American Doctor ‘Gordon Seagrave’

Posted on Tue November 17, 2020.

Once Upon A Time …

About Author of Burma Surgeon, American Doctor ‘Gordon Seagrave’, who is in the heart of his beloved natives, Namkham people.

In the border town of Namkham, there is a very famous hospital and a great nursing school.

It became a reliable hospital not only for Kachin, Shan, Lisu, Rwandese, Palaung, and Chinese in the area but also for American soldiers while Second World War. In 1922, the hospital was founded by Gordon Stifler Seagrave, an American born in Yangon, Myanmar and he was the son of American Baptist missionaries Rev. Albert Ernest Seagrave and Alice Vinton. Seagrave was born in 1897 and raised in Burma, and his first language as a child was not American English but Karen. Seagrave loved Burma very much and considered Burma as his homeland.

As a teenager, he became a surgeon at Johns Hopkins University in the United States in 1921. As soon as he became a doctor, he returned to Nam Kham and set up a hospital. At that time, his hospital was a well-established hospital that could treat people of all ages around Namkham with Western medical surgery. But in this arid region, he struggles alone with many medical problems. At that time, his wife, Marion Grace, an American and his nurse tried to help him.

They had to pick up rocks from the Namsari River in Namkham with local manpower and built a hospital with each rock. All the hospital buildings and nursing schools are just built with natural stones of Namkham. Many of the stone hospital buildings on the banks of the Shweli River are a testament to their hard work.

In his famous book, Burma Surgeon, Seagrave wrote about these difficult medical conditions in the jungle, despite the hardships of the hospital. Since Seagrave was the only doctor in the area, he had to train his own nurses to help him. They were also known as Burma nurses.  He served as a U.S. Army medical doctor during World War II, he and his nurses served as main medical team for the Allied Army. After the Second World War, he returned to Nam Kham to continue his medical treatment.

After the death of Seagrave in 1965, it was nationalized by the government, and to this day, the Namkham hospital and Nursing School operates under the Ministry of Health.

The grave of Seagrave, his wife, his baby and his nurse are still lying peacefully in the family cemetery near their beloved Namkham Hospital.

______

● **Action item**
Reproduce the passage of the Gordon Seagrave text starting at "It became a" and ending at "as his homeland.".

______

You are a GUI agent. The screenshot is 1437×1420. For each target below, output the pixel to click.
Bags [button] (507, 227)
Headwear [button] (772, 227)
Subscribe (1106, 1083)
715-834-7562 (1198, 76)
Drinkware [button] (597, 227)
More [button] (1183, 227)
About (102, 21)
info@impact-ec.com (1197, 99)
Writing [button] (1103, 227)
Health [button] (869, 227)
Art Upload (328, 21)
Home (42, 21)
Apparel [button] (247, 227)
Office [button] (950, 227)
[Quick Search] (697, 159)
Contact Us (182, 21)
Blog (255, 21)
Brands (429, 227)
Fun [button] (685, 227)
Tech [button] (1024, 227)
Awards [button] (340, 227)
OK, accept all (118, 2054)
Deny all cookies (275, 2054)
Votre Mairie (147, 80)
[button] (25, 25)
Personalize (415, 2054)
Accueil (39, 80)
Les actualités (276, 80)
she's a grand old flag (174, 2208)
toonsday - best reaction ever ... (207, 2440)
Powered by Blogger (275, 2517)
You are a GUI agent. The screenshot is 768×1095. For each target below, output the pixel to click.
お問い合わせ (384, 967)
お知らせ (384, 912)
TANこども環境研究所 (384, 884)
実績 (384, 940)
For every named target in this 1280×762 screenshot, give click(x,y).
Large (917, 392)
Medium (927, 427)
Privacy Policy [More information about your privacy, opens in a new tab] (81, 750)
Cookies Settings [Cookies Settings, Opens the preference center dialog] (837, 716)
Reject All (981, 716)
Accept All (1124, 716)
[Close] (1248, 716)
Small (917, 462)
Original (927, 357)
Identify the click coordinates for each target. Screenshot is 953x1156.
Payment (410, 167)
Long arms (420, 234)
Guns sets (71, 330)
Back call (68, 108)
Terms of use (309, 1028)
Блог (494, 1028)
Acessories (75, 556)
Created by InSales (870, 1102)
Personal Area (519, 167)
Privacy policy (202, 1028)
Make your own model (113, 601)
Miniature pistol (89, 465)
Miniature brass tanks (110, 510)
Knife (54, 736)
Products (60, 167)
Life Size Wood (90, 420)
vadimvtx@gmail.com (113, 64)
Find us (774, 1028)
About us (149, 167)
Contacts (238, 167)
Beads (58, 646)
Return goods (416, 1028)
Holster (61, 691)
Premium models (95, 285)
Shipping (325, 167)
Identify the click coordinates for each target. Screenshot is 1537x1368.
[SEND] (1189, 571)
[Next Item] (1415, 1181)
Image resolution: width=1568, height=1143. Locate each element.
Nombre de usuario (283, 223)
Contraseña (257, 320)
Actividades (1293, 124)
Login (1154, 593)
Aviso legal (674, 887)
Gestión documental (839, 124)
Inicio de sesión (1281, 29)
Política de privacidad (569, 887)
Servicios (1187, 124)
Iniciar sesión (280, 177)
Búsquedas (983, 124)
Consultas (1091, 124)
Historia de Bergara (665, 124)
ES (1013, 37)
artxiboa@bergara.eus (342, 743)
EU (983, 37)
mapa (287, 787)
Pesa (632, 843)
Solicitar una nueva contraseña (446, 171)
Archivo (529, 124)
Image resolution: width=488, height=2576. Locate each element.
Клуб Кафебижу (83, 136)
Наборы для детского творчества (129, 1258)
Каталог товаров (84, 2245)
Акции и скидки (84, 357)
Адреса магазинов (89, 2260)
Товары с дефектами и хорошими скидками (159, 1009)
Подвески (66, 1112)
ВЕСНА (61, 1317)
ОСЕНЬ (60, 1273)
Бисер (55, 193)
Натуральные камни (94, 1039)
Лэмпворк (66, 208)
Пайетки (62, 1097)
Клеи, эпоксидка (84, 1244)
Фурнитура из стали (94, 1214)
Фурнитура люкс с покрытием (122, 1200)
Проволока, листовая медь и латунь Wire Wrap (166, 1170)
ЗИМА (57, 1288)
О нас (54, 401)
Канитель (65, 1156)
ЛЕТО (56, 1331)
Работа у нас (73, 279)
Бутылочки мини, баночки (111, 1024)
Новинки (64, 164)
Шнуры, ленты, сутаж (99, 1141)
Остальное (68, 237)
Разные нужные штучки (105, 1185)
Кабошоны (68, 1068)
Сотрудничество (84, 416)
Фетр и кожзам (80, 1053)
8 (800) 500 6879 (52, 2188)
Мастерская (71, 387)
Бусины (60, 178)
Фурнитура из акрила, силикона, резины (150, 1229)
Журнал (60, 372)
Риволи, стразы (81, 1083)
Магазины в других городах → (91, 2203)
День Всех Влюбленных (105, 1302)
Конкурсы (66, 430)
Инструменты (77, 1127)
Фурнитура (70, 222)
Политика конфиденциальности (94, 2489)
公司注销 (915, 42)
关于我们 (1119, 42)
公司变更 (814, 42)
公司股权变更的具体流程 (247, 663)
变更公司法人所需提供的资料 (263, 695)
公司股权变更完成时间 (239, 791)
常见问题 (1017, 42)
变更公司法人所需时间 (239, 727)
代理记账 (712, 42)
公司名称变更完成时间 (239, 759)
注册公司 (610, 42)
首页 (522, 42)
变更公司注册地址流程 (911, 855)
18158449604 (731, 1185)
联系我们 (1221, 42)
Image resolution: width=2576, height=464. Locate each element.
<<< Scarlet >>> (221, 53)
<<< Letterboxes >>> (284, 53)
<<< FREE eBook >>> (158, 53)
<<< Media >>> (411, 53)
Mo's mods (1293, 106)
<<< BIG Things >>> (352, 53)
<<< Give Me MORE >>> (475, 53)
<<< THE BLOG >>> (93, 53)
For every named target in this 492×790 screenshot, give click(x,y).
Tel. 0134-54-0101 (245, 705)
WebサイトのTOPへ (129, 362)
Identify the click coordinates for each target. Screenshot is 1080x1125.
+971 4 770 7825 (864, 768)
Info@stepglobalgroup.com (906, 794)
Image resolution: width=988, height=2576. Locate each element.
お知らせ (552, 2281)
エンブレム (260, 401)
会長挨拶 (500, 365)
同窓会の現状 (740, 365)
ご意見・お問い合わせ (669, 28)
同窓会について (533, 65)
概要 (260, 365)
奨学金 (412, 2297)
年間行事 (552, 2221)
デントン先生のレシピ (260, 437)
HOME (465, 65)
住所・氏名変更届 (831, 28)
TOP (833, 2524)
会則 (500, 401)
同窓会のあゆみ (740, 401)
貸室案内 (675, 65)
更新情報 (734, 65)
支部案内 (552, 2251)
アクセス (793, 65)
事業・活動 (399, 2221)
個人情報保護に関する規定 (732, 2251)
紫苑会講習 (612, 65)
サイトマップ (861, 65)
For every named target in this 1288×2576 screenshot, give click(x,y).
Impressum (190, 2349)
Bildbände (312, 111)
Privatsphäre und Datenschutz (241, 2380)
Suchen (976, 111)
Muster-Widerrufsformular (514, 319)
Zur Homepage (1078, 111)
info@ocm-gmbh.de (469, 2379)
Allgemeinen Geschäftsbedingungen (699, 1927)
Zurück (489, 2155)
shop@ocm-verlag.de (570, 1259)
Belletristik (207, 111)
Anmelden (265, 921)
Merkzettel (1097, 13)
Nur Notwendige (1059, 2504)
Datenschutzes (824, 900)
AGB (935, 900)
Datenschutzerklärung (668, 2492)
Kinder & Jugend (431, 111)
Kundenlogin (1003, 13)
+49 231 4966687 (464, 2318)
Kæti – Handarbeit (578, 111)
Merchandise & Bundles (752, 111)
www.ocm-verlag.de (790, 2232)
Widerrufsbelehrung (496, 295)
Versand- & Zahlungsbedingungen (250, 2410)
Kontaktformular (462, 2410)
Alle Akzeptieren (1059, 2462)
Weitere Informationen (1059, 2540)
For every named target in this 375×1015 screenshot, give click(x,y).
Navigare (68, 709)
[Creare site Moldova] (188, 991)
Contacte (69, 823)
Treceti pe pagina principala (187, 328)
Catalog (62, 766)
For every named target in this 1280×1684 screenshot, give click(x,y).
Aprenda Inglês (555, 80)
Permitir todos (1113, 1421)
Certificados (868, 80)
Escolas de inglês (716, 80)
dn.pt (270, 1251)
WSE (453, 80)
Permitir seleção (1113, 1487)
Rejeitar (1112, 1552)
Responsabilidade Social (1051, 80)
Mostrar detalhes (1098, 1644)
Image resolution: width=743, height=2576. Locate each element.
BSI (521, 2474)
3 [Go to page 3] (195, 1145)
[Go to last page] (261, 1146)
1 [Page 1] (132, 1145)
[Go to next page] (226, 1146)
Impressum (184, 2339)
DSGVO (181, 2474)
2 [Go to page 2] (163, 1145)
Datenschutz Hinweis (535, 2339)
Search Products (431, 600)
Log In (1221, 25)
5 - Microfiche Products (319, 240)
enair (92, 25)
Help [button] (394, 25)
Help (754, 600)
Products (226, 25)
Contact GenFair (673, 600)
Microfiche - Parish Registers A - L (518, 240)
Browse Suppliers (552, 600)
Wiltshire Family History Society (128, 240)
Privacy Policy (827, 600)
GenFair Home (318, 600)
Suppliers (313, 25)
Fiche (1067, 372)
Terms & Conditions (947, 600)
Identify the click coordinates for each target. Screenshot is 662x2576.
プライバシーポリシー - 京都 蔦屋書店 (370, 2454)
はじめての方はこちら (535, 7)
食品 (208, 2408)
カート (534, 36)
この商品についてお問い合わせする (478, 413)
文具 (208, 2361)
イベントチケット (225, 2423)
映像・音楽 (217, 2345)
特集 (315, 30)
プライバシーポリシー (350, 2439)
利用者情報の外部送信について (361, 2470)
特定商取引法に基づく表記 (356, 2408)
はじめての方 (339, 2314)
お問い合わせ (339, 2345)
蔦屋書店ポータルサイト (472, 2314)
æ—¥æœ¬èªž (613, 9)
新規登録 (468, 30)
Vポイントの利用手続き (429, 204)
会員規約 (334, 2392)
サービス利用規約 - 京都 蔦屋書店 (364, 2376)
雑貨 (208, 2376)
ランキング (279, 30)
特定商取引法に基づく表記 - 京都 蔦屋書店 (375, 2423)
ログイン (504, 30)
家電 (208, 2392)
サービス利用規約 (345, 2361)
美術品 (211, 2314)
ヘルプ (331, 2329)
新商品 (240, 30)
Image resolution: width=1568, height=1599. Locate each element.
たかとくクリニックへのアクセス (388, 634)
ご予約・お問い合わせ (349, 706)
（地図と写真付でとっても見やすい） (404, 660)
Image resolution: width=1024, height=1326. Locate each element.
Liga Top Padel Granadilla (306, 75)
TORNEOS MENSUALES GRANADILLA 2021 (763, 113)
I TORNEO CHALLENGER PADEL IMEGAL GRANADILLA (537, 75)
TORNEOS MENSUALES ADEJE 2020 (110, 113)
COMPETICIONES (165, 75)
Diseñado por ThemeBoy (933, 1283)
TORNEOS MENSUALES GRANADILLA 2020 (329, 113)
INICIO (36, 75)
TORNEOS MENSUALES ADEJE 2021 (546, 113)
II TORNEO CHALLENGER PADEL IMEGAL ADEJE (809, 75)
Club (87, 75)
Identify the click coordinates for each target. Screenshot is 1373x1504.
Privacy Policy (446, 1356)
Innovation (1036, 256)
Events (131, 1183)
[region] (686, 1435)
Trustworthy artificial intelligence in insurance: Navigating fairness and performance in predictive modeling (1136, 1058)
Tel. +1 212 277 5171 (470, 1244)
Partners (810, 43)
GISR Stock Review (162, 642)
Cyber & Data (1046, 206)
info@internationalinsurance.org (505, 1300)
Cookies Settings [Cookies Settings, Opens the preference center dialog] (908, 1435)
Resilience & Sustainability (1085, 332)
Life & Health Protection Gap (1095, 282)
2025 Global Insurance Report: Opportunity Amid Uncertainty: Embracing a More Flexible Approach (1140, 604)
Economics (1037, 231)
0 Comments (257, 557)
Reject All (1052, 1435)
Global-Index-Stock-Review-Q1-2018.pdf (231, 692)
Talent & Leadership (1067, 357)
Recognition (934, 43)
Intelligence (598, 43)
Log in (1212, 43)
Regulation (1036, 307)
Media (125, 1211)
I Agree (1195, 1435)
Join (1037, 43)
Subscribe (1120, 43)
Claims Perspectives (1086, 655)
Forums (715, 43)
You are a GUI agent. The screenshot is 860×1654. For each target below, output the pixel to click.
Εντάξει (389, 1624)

______

● **Response area**
It became a reliable hospital not only for Kachin, Shan, Lisu, Rwandese, Palaung, and Chinese in the area but also for American soldiers while Second World War. In 1922, the hospital was founded by Gordon Stifler Seagrave, an American born in Yangon, Myanmar and he was the son of American Baptist missionaries Rev. Albert Ernest Seagrave and Alice Vinton. Seagrave was born in 1897 and raised in Burma, and his first language as a child was not American English but Karen. Seagrave loved Burma very much and considered Burma as his homeland.